A little-known fact about Salem is that it has a top-notch park system. After wandering around downtown, we pedaled over to Bush’s Pasture Park, a 90-acre park located among the city’s tonier southeastern neighborhoods. If you want to blend in with the locals, this is the place. Everyone uses this fine greenspace. There are paved paths throughout for bikers and walkers, but it also has a gravel running path ringing its perimeter. You’ll find a slope for soapbox derby-ers, a rose garden, people playing football, people chasing Frisbees, seniors taking power walks and pet owners walking their pups. But within minutes you’ll realize that the squirrels run the show. They’re everywhere. It’s their park; they just let people play in it.
After a day exploring Salem’s parks — and three days of biking — we figured we’d earned some screen time. As fate would have it, there was terrific theater, the Salem Cinema, located only a mile from our hotel. It solely screens independent and foreign releases.

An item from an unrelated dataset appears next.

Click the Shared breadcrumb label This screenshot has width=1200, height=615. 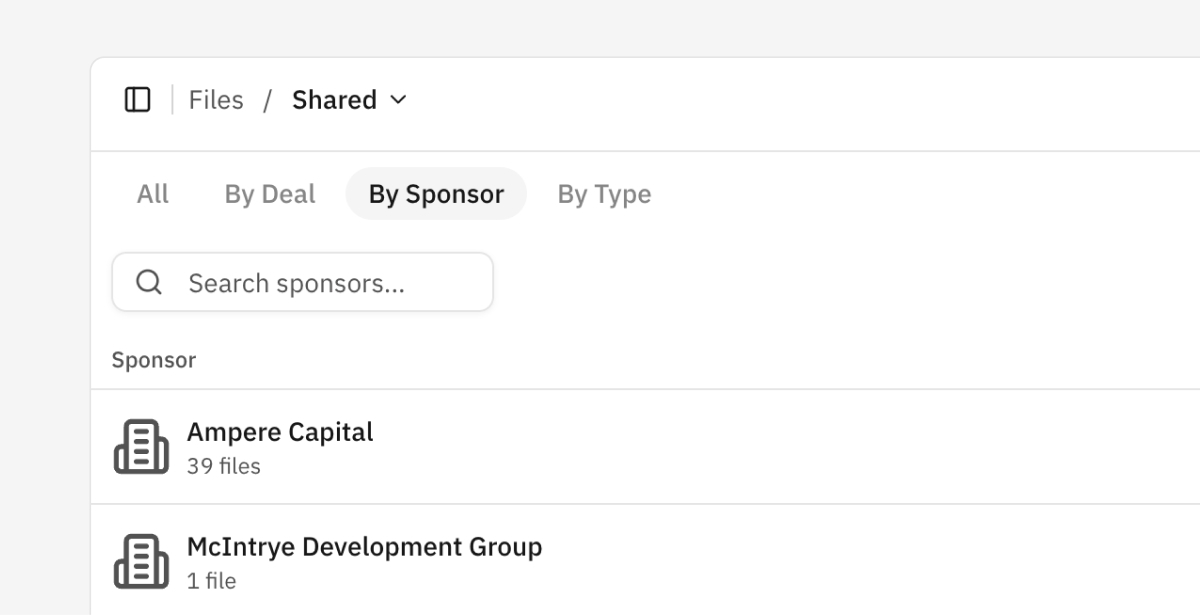[x=334, y=100]
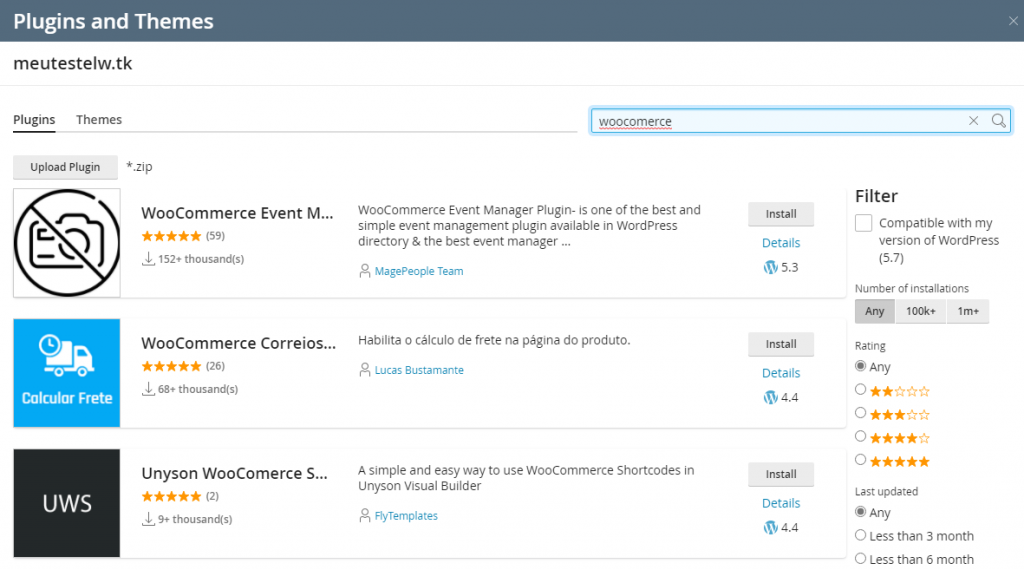Select the two-star rating radio option
The height and width of the screenshot is (570, 1024).
point(861,390)
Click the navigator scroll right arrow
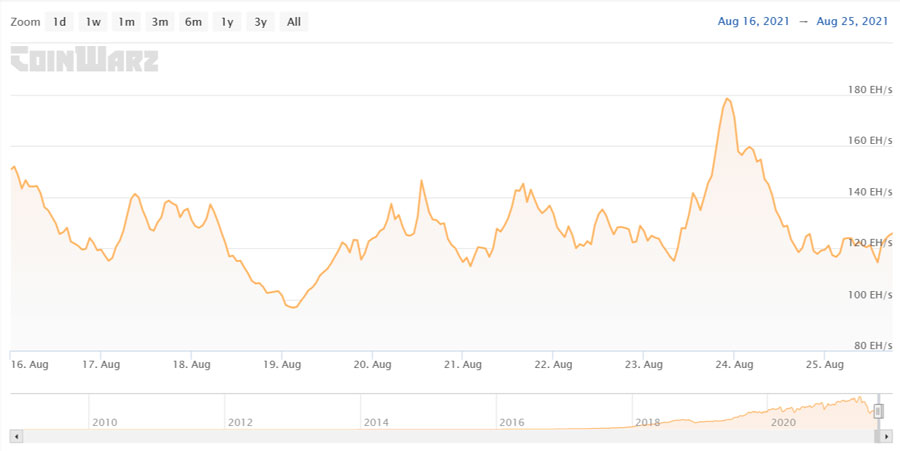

After the credits rolled, our options for a dinner and nightcap were many: Cristo’s, an unfussy but solid pizza joint, is located across the street from the cinema. So is Barrel & Keg, a beer and wine taphouse where you can snack on food prepared at on-site food carts. Right downtown is another favorite spot among locals, Archive Coffee & Bar, which stirs up some of the city’s finest drinks.
But we took a cue from state legislators and headed back to the Grand Hotel. It’s home to Bentley’s Grill, the sleek restaurant favored by local and state officials when they’re power lunching with visiting dignitaries. Visiting dignitaries we were not, but it was a classy spot to rest our legs for our final night in the valley. The next day, the train would whisk us back to Portland in less than an hour, but this was a night for savoring — the melty Bentley burger, the bottles of Willamette Valley pinot and absolutely no need for a designated driver.
(Photos from top: Portland’s Union Station photo by Design Pics Inc / Alamy Stock Photo; bike by Violeta Rubiani; courtesy of Ninkasi Brewing Company; chickens by Violeta Rubiani; courtesy of Marché; courtesy of the Albany Antique Mall; Vault 244 by Violeta Rubiani; Deepwood Estate by Ron Cooper; courtesy of Bentley’s Grill)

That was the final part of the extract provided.